Están mal pagados y muchos se consideran “aplastados por todos los servicios sociales que hay que suministrar a los viejos”. Aunque nunca una generación tan exigua ha tenido tanto dinero para iPhones, viajes o festivales (perdón, “fests”)… Los chinos lo llamaban el síndrome de los seis bolsillos. Los de dos padres y cuatro abuelos. Ahora podríamos añadir hasta los bonos de las administraciones.
Porque un bono vivienda es mucho más barato que construir pisos e incluso que incluir en la sanidad pública los audífonos, la salud dental o las gafas. Y lo peor es que parece más rentable electoralmente organizar macroconciertos que arreglar la dependencia. Los mayores, además, no cambian de voto, me decía no hace mucho un político. Les subes las pensiones, y nada. Se las congelas, y nada. Tampoco deben ser el presente. Al menos es lo que se desprende de la escasa atención que les prestan los medios de comunicación “convencionales”, justo los que ellos sí leen, ven y escuchan.
Y puede parecer trivial, pero tiene consecuencias sociales. Una de ellas, el incipiente enfrentamiento intergeneracional. Por ejemplo, hay quien cree que ningún pensionista debería cobrar más que un trabajador en activo. Simplista y estúpida frase. Pero es que así triunfan los populismos. Ahora algunos pretenden enfrentar a propietarios “ricos” con “inquilinos pobres” y propugnan una huelga de “inquilinas e inquilinos”, no vaya a ser. ¿Enfrentarse a los bancos, a las tecnológicas, a las petroleras…? No, mejor “jóvenes” arrendatario/as” contra “viejos” caseros, sin femenino.
Lo paradójico es que en unos años esta juventud no va a saber qué hacer con tanta vivienda heredada. Una lata que esté en la aldea o en provincias, no en el cogollo de Madrid o de A Coruña, vaya. Hasta le sobrarán coches. Contaminantes, sí, porque también heredan cambio climático. Y antes de heredar se enfrentarán, sin tienen humanidad, claro, a otra crisis más doméstica: la de sostener la vejez de sus mayores a la que por ahora solo asisten como espectadores.
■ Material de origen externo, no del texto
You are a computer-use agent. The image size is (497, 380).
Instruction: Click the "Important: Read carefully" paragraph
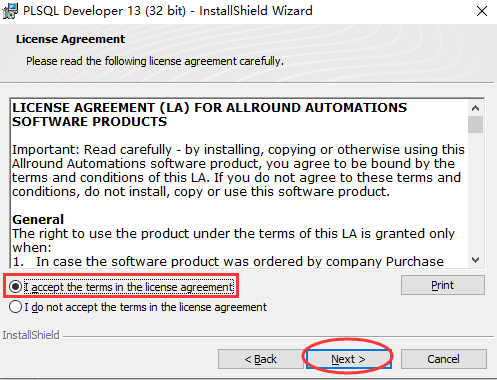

Las demencias o las sorderas de sus abuelos que atienden los mismos que les dan la paga para el Resurrection Fest. Pero el tiempo vuela y los cinco millones de abuelos actuales se convertirán en diez o quince millones de boomers envejecidos que, además, vivirán más años, nos prometen. No es solo el problema demográfico. Ni siquiera el de las pensiones. Será el del día a día de quienes ahora están enganchados al algoritmo youtubero, ajenos al precio de los audífonos, el alzheimer, o la soledad, la auténtica, de la morirse solo sin que nadie se entere.
Poco a poco se está visibilizando el edadismo. La discriminación por razón de edad. Pero como mucho se habla en tono paternalista de “nuestros mayores”. Y no, no es culpa de los jóvenes, sino de los adultos que los exprimimos y preferimos no hablar de lo que vamos a ser, con suerte, todos nosotros… en sus manos.